◆ Task objective ◆
Excerpt from the entries below: please repeat exactly the lines from the one containing "Viewport: 1366px width, 643px height." through the last one, both ends included, with no pictures.
━━━ Data for this task ━━━
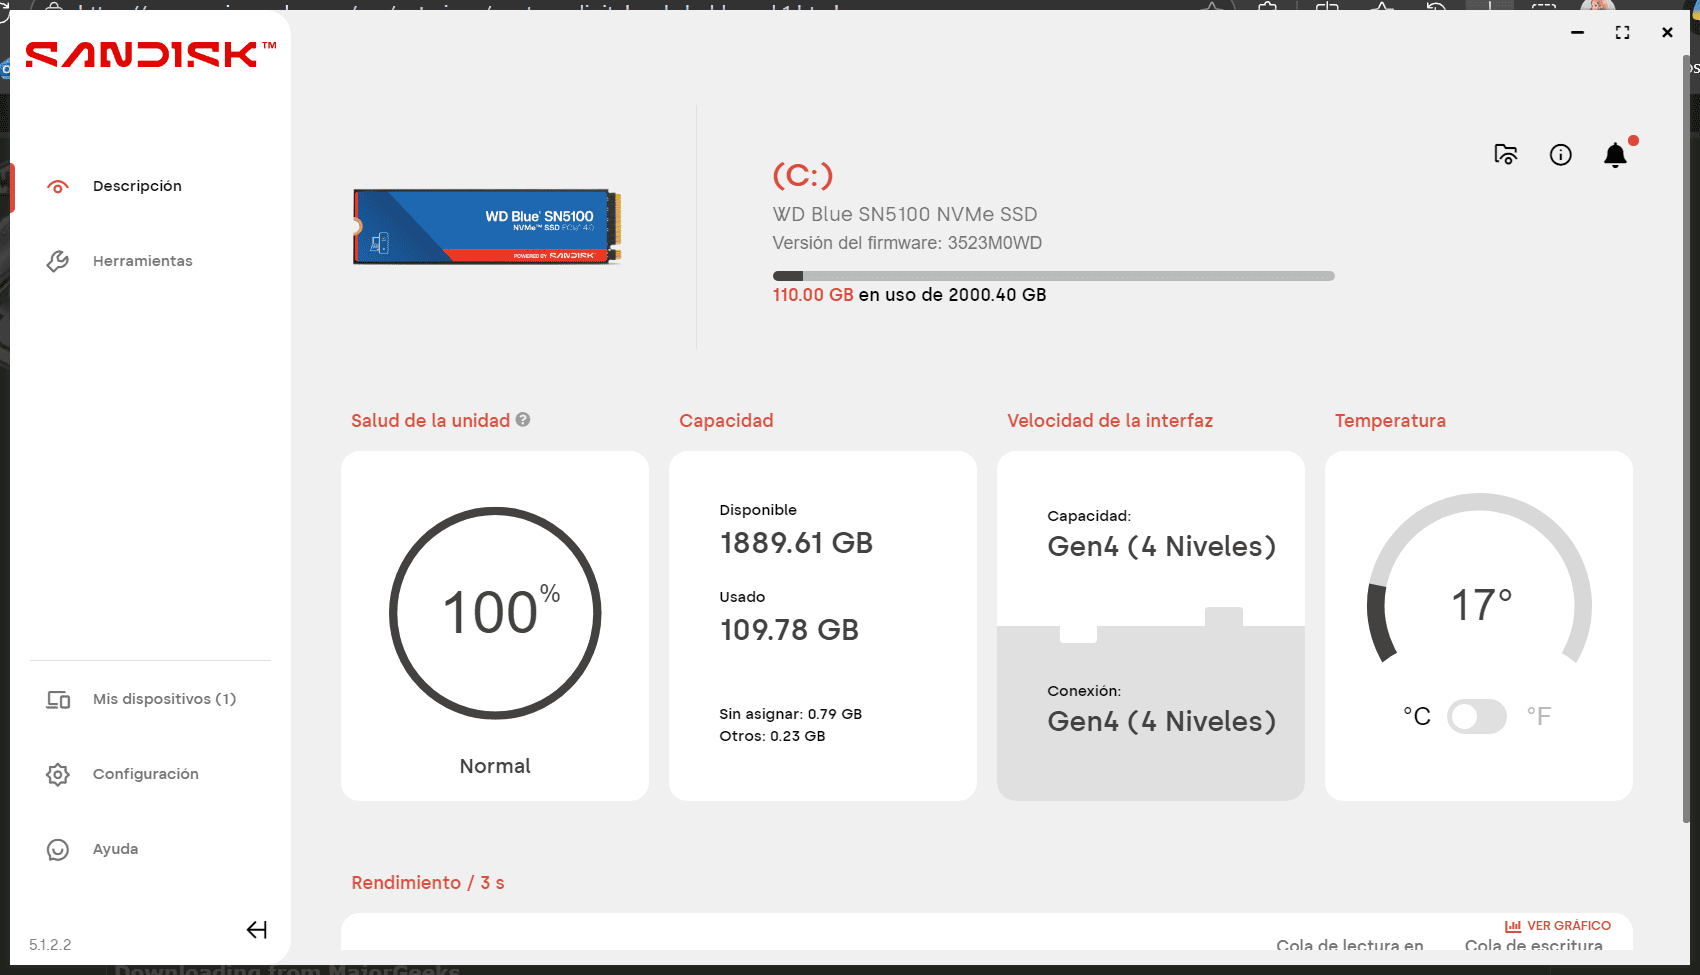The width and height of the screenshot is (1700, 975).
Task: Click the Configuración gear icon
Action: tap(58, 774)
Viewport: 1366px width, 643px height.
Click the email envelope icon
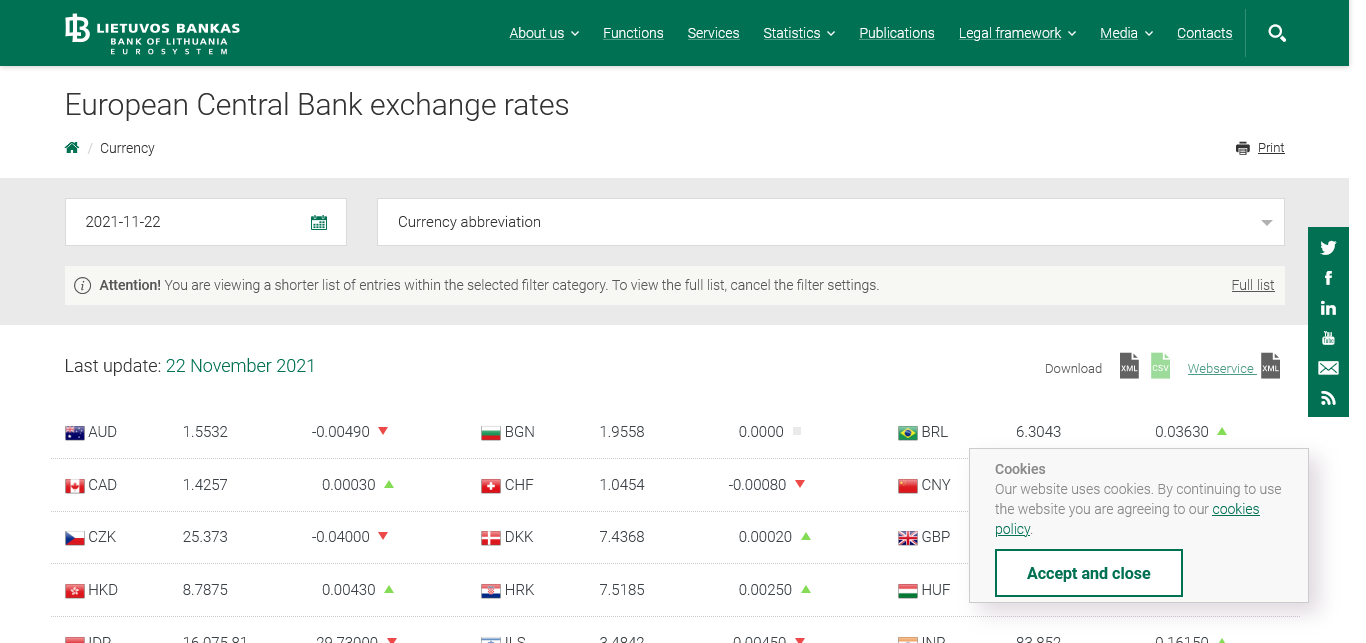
━━━
◆ Your solution ◆
Viewport: 1366px width, 643px height.
Click the email envelope icon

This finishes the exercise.